I lavori iniziano nel 1985, ma nel 1989 non ci sono più fondi e l’opera rimane incompiuta per circa un terzo della superficie totale. Solo nel 2015 arrivano dalla Regione le risorse per terminare l’enorme sudario che ancora oggi è una delle più grandi opere di land art del mondo. Sfilano intanto nella new town altri monumenti come la Chiesa Madre di Ludovico Quaroni, i Giardini Segreti di Francesco Venezia, la Porta del Belice di Pietro Consagra che rimangono però come monadi incomprese, senza centro e senza cuore, e nel tempo vengono abbandonati all’incuria per incapacità amministrativa, indifferenza politica, mancanza di fondi. Sotto gli occhi di tutti sfuma così il sogno di Corrao che voleva l’arte al servizio del territorio. è accaduto il contrario. «Oggi – racconta il critico d’arte Philippe Daverio che in quegli anni insegnava all’università di Palermo – la pesante colata di cemento di Burri è invecchiata e annerita dal tempo ed è circondata da imbarazzanti pale eoliche che non funzionano. L’intero progetto è risultato il piano più cervellotico e astratto che sia mai stato applicato dopo un terremoto; nacque l’ambizione di reinventare il paese in modo utopistico, ma non ha funzionato perché quelle opere d’arte furono calate dall’alto senza nessuna condivisione da parte della comunità di pastori e contadini, quella che era Gibellina, che non le comprese allora e forse non le comprende oggi».

Non tutto però è perso del sogno di Corrao.
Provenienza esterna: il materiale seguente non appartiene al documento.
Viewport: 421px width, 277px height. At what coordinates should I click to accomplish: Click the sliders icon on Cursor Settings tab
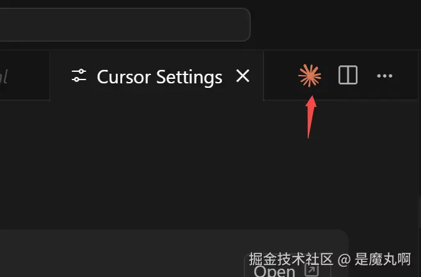[x=79, y=76]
Continua il suo impegno sul territorio la Fondazione Istituto di Alta Cultura Orestiadi, da lui fondata nel 1981 cui donò un consistente patrimonio di opere d’arte e gioielli, seguendola come presidente fino alla sua morte, nel 2011. L’ente privato, che attraverso il Museo delle trame mediterranee, racconta la storia culturale del Mare Nostrum, organizza a Gibellina e in altri centri siciliani mostre, eventi legati all’enogastronomia e un festival internazionale di musica, teatro e danza (che giunto quest’anno alla sua 37ª edizione va in scena dall’11 luglio al 12 agosto), richiamando oltre 15mila visitatori l’anno. E intanto, anche dal continente, giungono segnali di attenzione: a Venezia, in occasione della Biennale di Architettura (dal 26 maggio), sarà presentato uno studio sperimentale, Arcipelago Italia, da un’idea dell’architetto Mario Cucinella, che comprende anche il completamento, il recupero e la riabilitazione del teatro di Pietro Consagra costruito nel 1984 a Gibellina e mai terminato. Daverio lancia una sfida e noi del Touring la raccogliamo: un viaggio di pace e di riflessione in Sicilia per riaccendere il riflettore su Gibellina e, in generale, sul fatto che i terremoti sono fisiologici nel nostro Paese ed è ora di imparare a ricostruire nel rispetto delle comunità locali, menti e cuori del nostro Paese. Quando sarà, noi ci saremo. In nome di Gibellina, Valle del Belice, Friuli, Irpinia, L’Aquila, Umbria, Marche e di ogni località martoriata dal sisma, che deve, nel Paese dell’arte, dei grandi ingegneri e delle archistar, poter tornare a vivere con dignità nella propria terra.